MADINAH, Halojember - Menjelang kedatangan jemaah haji Indonesia di Madinah, satu hal yang tak luput dari perhatian adalah kualitas konsumsi yang akan mereka terima setiap hari.
Kementerian Haji dan Umrah (Kemenhaj) RI memastikan makanan jemaah tidak hanya cukup, tetapi juga aman, higienis, dan bergizi.
Pengawasan dilakukan secara ketat dan berlapis dengan melibatkan tim dari Politeknik Pariwisata (Poltekpar) NHI Bandung.

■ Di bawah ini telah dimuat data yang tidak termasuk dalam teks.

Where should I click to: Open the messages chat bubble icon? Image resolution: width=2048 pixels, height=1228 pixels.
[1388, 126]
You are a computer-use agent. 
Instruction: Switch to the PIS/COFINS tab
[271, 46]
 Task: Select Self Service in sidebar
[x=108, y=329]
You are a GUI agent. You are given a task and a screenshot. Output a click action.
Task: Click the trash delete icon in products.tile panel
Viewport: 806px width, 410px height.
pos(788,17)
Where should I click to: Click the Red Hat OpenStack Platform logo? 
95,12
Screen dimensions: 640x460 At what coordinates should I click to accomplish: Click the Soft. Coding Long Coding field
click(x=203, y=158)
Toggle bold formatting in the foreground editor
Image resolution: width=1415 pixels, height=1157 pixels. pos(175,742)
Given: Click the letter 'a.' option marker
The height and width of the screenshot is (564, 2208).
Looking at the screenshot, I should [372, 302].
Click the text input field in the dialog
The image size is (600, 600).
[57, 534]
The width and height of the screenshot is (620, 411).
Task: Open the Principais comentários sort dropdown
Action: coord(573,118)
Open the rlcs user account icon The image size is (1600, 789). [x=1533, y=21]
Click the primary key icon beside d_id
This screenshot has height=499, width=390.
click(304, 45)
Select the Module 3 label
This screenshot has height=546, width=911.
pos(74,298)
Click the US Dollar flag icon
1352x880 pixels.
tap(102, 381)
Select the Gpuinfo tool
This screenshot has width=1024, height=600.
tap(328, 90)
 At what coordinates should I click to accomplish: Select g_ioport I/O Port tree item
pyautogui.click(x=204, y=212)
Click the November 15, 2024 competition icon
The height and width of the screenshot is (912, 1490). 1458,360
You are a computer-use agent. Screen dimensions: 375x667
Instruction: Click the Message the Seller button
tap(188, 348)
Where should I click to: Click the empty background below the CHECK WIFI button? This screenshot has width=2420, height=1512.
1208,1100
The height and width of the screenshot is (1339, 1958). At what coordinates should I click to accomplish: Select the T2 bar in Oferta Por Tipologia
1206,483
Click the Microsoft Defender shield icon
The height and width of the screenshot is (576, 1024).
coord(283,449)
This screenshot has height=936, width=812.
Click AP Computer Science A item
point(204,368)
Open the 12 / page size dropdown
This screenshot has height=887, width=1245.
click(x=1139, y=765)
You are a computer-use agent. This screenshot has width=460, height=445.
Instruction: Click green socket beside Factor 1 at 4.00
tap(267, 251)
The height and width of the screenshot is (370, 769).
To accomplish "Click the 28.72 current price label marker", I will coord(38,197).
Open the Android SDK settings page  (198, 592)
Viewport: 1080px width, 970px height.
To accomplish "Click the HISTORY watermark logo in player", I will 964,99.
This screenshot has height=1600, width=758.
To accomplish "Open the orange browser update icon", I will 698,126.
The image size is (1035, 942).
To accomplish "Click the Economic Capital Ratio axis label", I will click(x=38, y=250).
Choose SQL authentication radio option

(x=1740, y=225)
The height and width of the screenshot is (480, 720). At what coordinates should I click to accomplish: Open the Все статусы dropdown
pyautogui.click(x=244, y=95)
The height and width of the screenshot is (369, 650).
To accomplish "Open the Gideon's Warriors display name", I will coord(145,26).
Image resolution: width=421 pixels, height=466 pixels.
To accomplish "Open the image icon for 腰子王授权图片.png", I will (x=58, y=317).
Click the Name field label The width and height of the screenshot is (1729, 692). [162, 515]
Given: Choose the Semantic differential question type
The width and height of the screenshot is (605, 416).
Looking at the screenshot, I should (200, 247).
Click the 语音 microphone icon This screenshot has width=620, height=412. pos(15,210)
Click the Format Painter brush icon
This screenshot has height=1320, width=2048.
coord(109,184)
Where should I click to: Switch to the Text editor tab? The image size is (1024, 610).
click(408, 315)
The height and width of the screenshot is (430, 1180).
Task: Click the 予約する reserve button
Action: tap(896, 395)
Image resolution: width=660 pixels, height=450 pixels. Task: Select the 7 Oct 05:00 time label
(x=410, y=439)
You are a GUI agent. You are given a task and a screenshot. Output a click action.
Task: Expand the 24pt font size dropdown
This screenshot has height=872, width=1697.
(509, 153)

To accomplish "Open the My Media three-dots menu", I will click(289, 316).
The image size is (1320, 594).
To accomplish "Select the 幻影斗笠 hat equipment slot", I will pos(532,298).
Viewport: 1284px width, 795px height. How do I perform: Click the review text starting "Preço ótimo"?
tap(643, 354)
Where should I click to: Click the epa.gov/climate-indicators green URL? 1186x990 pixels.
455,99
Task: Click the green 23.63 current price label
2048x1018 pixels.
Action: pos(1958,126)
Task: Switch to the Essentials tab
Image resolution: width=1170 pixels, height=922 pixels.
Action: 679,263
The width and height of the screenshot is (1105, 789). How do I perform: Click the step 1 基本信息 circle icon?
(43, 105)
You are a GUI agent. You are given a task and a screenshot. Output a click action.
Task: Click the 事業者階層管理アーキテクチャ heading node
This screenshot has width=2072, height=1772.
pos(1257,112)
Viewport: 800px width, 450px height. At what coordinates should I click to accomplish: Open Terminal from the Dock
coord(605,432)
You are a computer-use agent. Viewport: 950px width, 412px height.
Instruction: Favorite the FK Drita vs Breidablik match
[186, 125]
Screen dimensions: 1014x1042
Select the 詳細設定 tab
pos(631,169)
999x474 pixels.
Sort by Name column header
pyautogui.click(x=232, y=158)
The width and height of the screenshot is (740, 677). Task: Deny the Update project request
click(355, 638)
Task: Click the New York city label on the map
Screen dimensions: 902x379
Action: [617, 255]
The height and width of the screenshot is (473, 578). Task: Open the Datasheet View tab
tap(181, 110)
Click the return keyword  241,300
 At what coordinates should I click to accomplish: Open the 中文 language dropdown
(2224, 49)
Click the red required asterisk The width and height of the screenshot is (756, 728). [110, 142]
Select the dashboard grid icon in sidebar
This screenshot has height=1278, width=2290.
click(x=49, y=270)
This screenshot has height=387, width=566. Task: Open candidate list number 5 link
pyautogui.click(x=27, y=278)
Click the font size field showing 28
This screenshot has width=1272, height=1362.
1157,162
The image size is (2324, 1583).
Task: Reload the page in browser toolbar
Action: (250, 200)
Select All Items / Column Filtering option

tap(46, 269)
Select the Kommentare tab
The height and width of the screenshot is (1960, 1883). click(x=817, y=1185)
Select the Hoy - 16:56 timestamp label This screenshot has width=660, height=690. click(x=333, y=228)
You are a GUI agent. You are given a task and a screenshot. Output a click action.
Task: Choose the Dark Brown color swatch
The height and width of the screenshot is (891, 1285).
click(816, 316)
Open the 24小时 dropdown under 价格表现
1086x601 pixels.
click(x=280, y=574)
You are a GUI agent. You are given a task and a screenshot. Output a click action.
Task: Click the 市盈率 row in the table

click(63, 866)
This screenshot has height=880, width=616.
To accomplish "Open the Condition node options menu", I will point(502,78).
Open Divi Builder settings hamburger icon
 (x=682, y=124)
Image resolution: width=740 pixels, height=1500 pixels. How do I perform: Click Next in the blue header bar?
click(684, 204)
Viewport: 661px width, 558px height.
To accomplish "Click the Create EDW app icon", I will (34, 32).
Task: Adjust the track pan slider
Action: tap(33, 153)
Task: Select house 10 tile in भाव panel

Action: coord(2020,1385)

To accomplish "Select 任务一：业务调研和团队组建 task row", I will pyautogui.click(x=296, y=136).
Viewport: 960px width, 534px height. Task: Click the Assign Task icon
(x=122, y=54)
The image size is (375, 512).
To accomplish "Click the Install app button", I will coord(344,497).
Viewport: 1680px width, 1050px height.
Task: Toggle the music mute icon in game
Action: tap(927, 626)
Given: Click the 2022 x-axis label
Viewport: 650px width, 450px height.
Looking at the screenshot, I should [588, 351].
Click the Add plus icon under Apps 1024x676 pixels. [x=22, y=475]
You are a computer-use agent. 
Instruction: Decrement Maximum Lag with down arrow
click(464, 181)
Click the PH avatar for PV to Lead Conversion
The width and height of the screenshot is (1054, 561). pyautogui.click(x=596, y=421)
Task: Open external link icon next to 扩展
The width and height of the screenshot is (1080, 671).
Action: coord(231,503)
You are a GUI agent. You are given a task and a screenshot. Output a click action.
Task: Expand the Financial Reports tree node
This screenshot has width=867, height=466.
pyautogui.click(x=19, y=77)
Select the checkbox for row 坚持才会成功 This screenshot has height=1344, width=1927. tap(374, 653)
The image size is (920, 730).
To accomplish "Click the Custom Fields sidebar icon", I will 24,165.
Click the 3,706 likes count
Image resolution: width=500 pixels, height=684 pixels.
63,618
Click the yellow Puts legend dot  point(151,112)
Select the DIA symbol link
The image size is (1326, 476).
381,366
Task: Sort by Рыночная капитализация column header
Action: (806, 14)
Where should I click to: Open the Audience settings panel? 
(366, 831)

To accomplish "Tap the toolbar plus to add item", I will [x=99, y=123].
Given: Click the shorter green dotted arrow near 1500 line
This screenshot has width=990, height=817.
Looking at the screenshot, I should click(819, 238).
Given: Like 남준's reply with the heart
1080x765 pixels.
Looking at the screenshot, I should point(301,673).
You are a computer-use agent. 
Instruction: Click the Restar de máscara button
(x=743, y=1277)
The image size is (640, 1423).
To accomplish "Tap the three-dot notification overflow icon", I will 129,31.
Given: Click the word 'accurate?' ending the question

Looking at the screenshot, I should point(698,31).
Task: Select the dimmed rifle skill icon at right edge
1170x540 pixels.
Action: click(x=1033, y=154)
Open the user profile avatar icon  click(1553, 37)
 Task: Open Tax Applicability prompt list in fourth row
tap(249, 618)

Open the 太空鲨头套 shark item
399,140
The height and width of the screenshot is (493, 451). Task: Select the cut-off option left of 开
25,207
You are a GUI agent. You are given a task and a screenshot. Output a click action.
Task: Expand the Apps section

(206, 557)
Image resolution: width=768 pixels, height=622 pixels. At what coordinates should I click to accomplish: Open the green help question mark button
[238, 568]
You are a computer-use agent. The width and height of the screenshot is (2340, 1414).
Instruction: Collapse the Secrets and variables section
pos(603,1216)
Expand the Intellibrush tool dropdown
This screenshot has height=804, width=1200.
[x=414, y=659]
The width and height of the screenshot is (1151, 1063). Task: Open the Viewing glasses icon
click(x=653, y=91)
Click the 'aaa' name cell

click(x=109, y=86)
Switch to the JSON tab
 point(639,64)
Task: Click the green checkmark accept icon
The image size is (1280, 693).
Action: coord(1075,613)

Proses pengawasan tidak dilakukan secara sembarangan, melainkan melalui tiga tahap utama, mulai dari pra produksi, proses memasak, hingga distribusi makanan ke hotel.
Baca Juga: Apa Saja yang Perlu Dibawa Saat Naik Haji? Ini Jawabannya Agar Jadi Haji yang Mabrur
Setiap tahapan diperiksa secara detail untuk memastikan tidak ada celah yang bisa menurunkan kualitas makanan jemaah.
Perwakilan tim pengawas Poltekpar NHI Bandung, Nova MH, menegaskan bahwa standar operasional prosedur diterapkan tanpa kompromi.
“Pengecekan rutin dilakukan tiga kali sehari mengikuti jadwal makan jemaah,” ujarnya di Madinah, Minggu (19/04).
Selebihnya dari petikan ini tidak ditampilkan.